2. Inflation: Your inflation model is unnecessary. There's no intrinsic difference between doubling the existing currency of people holding emunie, thus inflating the currency base amongst those people, and bitcoin's system of deflation which causes people to divide their earnings, only the latter is far simpler and likely less exploitable (if an exploit does appear), but at the least causes less worry. Everyone knows there's only 21m bitcoin ever, but there's no upper limit of emunie, so that's a bit less good. Because currencies in the past have often been destroyed by hyperinflation--that's the typical way for fiat to die in fact, and bitcoin makes that impossible, but it looks like your system does not, and that's a worry.
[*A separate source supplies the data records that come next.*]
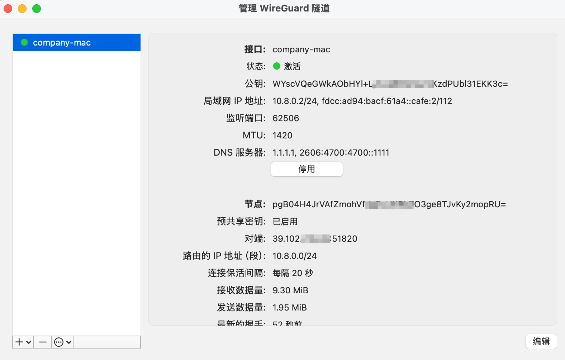Viewport: 565px width, 360px height.
Task: Click the minus icon to remove the tunnel
Action: (43, 342)
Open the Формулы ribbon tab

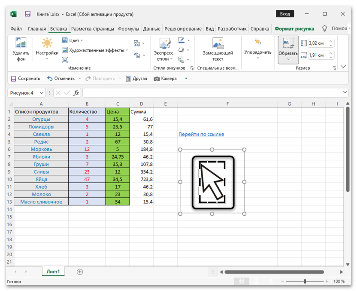click(128, 29)
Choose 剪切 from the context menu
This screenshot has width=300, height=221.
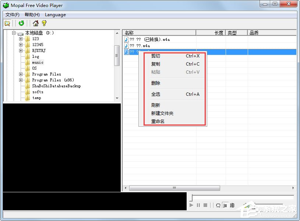156,56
The only reason people/economists/governments want an inflationary currency if because most people are debtors and want their loans to become cheaper over time; most economists are Keynesians and want to manipulate the economy with credit and by creating new money, and governments can greatly increase their wealth and power by controlling where new money gets spent.
You create here a system where people who have emunie also receive the new inflated money. That satisfies none of the concerns and wishes of the people above and they'll be just as against it as bitcoin's deflationary model.
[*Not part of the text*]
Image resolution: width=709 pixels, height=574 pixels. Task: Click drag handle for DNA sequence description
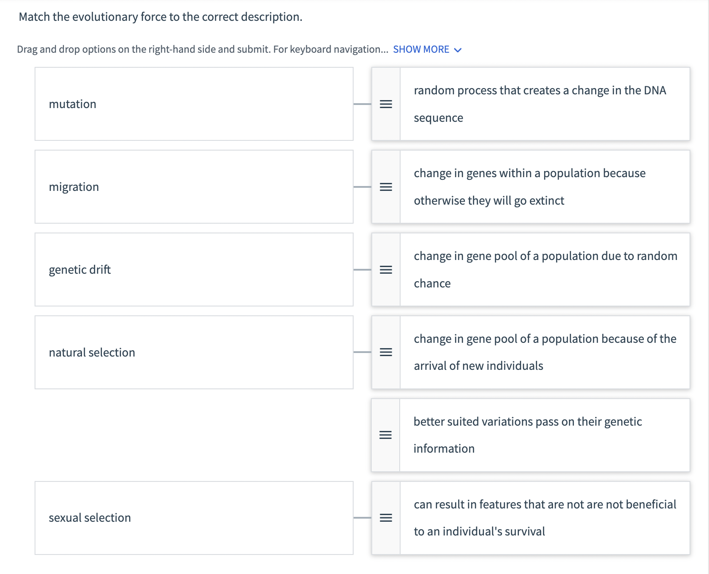click(x=386, y=104)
But at least you're not outright making it inflationary in the way that a government makes new currency for themselves and gets to spend it all themselves, stealing value from all currency holders, at least you're not doing that, so I consider it workable if unnecessary.
The inflation model allows the price of Emu against other fiat currencies to be more stable than bitcoin. This allows merchants to accept payments in Emunie without worrying about massive price swings. With Bitcoin, merchants usually cashout their bitcoins upon recieving payment.